Reverse-connect (or reverse tunnel) proxies are often a result of a compromise of a victim host residing behind NAT, firewall, or other filtering devices. Traditional proxy bots also typically involve compromises and may be deployed by the same exploits or methods (malware by email, etc.). However the key differentiator is the presence of a NAT or firewall device which would prevent the traditional inbound SOCKS requests described previously. What makes reverse-connect proxies unique is what happens afterwards. With traditional botnet malware, the infected system might initiate an outbound connection (using a protocol such as IRC, HTTP, or P2P) to a command and control system (C&C); wait for a command; then execute those commands on behalf of the controller. These outbound connections are allowed by default with many NAT and filtering devices. Reverse tunnel proxy botnets differ from classic IRC-based botnets in that they establish dedicated proxies, to which only their respective controller(s) may initiate tunnel service requests. This is accomplished after the victim host first establishes a persistent outbound TCP connection which enables the controller to establish new SOCKS connections from the outside as long as the persistent connection is maintained. These methods have been allowed to grow in popularity because many networks fail to enforce strong egress policies and many lack effective protocol inspection or enforcement capabilities. See figure 1 for a diagram demonstrating this capability.

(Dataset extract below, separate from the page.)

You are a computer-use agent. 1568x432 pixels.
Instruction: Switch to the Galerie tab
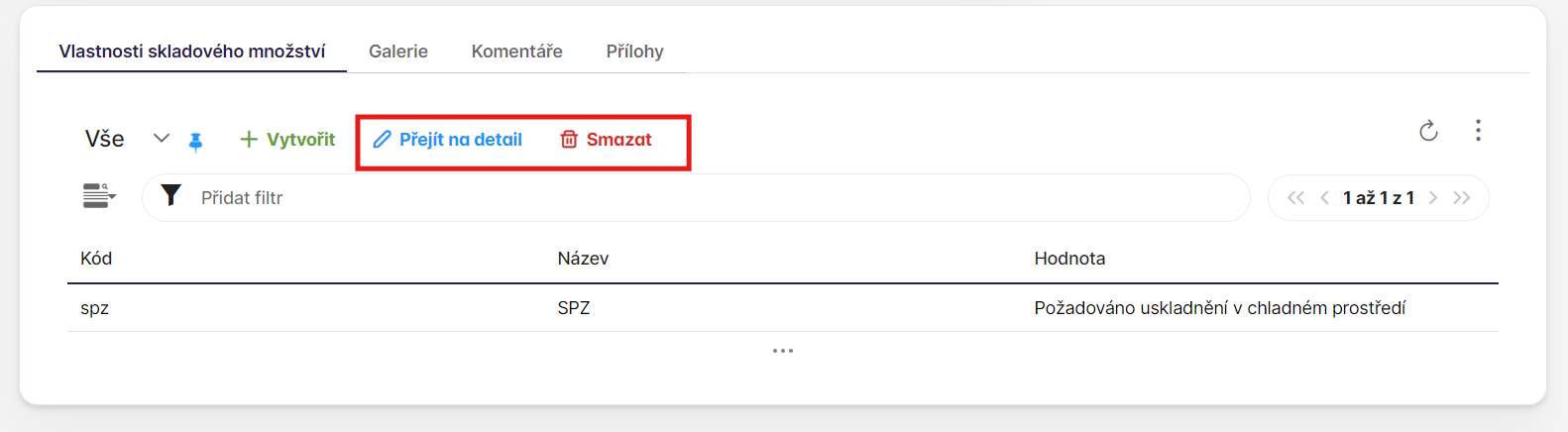[398, 52]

So why are we calling these proxies ... and why the name Proxy v666? In the example below we demonstrate that these malware variants implement many similar functions found in the traditional SOCKS v5 proxy control protocol. The SOCKS v5 protocol uses a header (0x0501) to identify the protocol version when initiating a TCP connection . The reverse tunnel proxy protocol specifies its own custom header of (0x9a02) and the hex string (0x029a) equals "666" in ASCII. We can see that the criminal community maintains its own morbid sense of humor. The primary motivator for forming large networks of reverse-connect proxy bots is spam. We are seeing criminals actively using these reverse- connect proxies to relay millions of spam messages to victims around the world. There is a pre-existing underground economy revolving around proxies with numerous marketplaces, and tools which collect, validate, chain together, and abuse proxies of all types. There is a market incentive to provide SOCKS proxies compatible with existing tools. Additionally, the worldwide migration from dial-up networking to broadband connections utilizing NAT gateways (cable/DSL routers) has also been driving the need for criminals to come up with new ways to illegally leverage these resources. Additional advantages include:

1. The benefit of hiding in plain sight through the implementation of a presumably undetectable or obscure control protocol with the specialized purpose of delivering ease of use in establishing arbitrary and anonymous connectivity to criminals.
2. External SSH, SSL, and other services implementing native encryption can be attacked via a reverse-connect proxy without triggering network IDS or other systems performing content inspection.
3. Corporate incident responders may incorrectly accuse owners of proxybot hosts as being the actual attacker and miss the external control mechanism and real perpetrator.